Our handlers interact with the redis
package by calling redis.Increment
which writes to a channel. Another goroutine, in the redis
package keeps listening for this channel and talks to the redis server everytime a request is made thru it.
It's usefull to instrument the size of the channel to understand if we need to increase it's buffer size.
prometheus.MustRegister(prometheus.NewGaugeFunc(prometheus.GaugeOpts{
Name: "myapp_redis_queue_current_length",
Help: "The current number of itens on redis queue.",
}, func() float64 {
return float64(len(keys))
}))
This snippet registers a new metric, using one of the New*Func
family of functions. This function (that returns the length of the keys
channel), will be called everytime Prometheus scrapes our service. This instrument our channel and might be used to discover saturation and tune the buffer size.
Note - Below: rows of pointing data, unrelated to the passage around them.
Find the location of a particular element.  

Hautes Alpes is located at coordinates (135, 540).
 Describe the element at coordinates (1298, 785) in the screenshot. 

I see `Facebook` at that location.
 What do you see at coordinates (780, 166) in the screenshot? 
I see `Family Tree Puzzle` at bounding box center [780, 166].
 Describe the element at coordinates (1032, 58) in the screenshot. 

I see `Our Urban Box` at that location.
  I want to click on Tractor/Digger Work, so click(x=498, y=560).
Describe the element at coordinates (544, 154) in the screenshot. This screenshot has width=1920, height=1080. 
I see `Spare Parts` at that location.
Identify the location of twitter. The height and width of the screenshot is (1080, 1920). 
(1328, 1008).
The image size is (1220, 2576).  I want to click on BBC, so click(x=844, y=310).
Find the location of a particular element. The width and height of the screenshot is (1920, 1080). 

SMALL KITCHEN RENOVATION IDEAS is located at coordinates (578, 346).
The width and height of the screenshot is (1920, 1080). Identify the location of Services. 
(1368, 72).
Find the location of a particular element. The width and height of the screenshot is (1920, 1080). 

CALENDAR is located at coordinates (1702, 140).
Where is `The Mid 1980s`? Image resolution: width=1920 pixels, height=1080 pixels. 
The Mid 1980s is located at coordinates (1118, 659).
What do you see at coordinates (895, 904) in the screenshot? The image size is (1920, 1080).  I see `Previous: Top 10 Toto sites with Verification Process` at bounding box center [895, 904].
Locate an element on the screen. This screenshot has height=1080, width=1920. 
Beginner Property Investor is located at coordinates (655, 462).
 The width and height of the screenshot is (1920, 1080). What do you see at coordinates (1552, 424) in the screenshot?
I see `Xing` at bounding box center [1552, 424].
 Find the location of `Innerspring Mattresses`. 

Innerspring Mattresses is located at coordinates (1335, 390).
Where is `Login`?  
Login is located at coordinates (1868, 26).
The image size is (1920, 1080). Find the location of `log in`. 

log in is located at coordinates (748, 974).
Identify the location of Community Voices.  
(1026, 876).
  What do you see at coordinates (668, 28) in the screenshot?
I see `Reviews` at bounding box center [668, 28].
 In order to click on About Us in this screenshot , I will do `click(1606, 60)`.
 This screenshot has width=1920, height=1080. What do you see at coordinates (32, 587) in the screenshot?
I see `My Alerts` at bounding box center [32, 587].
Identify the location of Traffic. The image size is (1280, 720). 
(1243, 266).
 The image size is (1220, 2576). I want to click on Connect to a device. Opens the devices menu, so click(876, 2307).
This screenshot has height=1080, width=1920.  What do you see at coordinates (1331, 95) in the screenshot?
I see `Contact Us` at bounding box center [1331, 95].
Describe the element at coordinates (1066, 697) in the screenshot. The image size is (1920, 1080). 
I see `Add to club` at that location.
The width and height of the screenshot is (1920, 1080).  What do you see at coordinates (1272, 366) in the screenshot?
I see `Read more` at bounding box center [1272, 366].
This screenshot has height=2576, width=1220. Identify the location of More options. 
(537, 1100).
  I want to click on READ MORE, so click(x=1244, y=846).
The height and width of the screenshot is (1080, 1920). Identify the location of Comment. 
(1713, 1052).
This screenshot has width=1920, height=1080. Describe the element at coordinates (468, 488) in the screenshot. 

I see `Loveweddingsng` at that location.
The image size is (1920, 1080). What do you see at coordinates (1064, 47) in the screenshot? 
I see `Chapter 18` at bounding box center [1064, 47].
Our call to the redis.Increment
will block if the channel hits it's buffer size. We can instrument our channel to discover if we are indeed blocking (Saturation). This is done in this step.
We begin by introducing a new metric:
var (
queueWaitDuration = prometheus.NewHistogram(prometheus.HistogramOpts{
Name: "myapp_redis_queue_wait_duration_seconds",
Help: "The wait duration when trying to write to the redis queue",
})
)
And changing our redis.Increment
implementation to:
func Increment(key string) {
select {
case keys <- key:
default:
now := time.Now()
keys <- key
queueWaitDuration.Observe(time.Since(now).Seconds())
}
}
This means that, if there is no request being served (channel is empty), the first case statement is reached: keys <- key
and we simply add the key to the channel and return. If the channel blocks, the default
case is reached and we record the time we spend blocked.
This metric can be used to measure our saturation and to tune the channel buffer size for our requirements.
In this step we add some instrumentation to our redis backend to measure the number of operations we are applying.
We start by registering a new metric:
var (
redisOps = prometheus.NewCounterVec(prometheus.CounterOpts{
Name: "myapp_redis_worker_operations",
Help: "The total operations performed by redis worker.",
}, []string{"operation", "result"})
)
And then updating our background worker:
func startWorker(client *redis.Client) {
fmt.Printf("Starting background worker...\n")
for {
opLabel := "ping"
var err error
select {
case key := <-keys:
result := client.Incr(key)
opLabel = "incr"
err = result.Err()
case <-time.After(time.Second * 10):
result := client.Ping()
err = result.Err()
}
resultLabel := "ok"
if err != nil {
resultLabel = "error"
}
redisOps.WithLabelValues(opLabel, resultLabel).Inc()
}
}
We use labels to distinguish the operation type and the result.